In continuous sequential curing, the inductor moves at a speed of 3 to 30 mm per second and portions of the part fall successively into its magnetic field. As a result, the part is successively, section by section, heated and cooled. In this way, individual parts of the workpiece can also be hardened if necessary, for example crankshaft journals or the teeth of a large gear wheel. Automation tools allow you to align the part evenly and move the inductor with high precision.

Depending on the brand of steel and the method of its pretreatment, the properties after hardening are different. Induction heating, cooling and low tempering modes also affect the results.

Unlike conventional hardening, induction hardening makes the steel 1-2 HRC harder, stronger, reduces less toughness and increases the endurance limit. This is due to the grinding of the austenite grains.

A high heating rate leads to an increase in pearlite-austenite transformation centers.
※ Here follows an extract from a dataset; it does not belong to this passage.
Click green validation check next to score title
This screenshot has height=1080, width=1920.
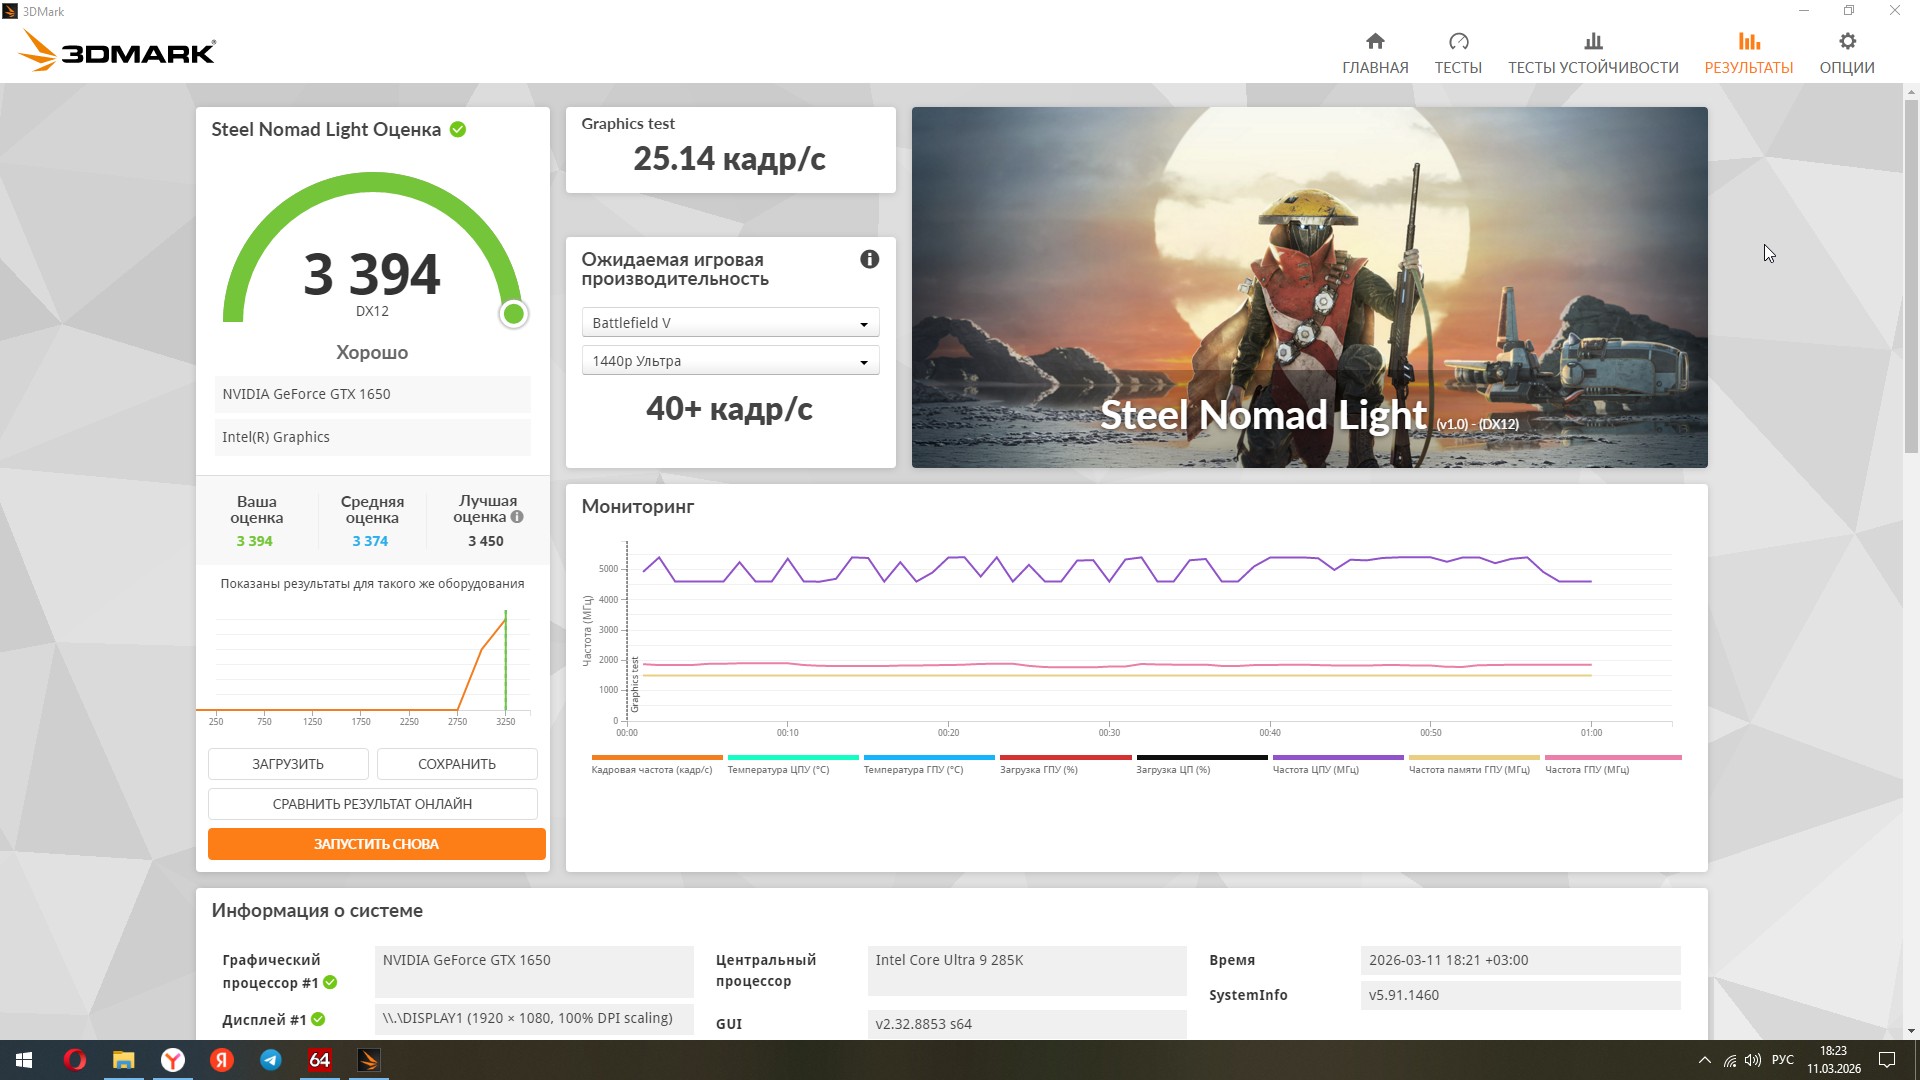click(458, 129)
The initial austenite grain turns out to be small, growth does not occur due to the high heating rate and lack of exposure.

Martensite crystals are smaller. The austenite grain is 12-15 points. When using steels with little tendency to grow austenitic grains, a fine grain is obtained.Parts with a slightly scattered initial structure are obtained as a result of better quality.

As a result of the distribution of residual stresses, the endurance limit increases. Residual compressive stresses are present in the hardened layer, while tensile stresses are present outside it. Fatigue failures are related to tensile stresses. Compressive stresses will weaken the destructive tensile forces under the action of external forces during the operation of the part. This is why the endurance limit increases as a result of induction hardening.

The decisive importance in induction hardening are: heating rate, cooling rate, mode of hardening at low temperatures.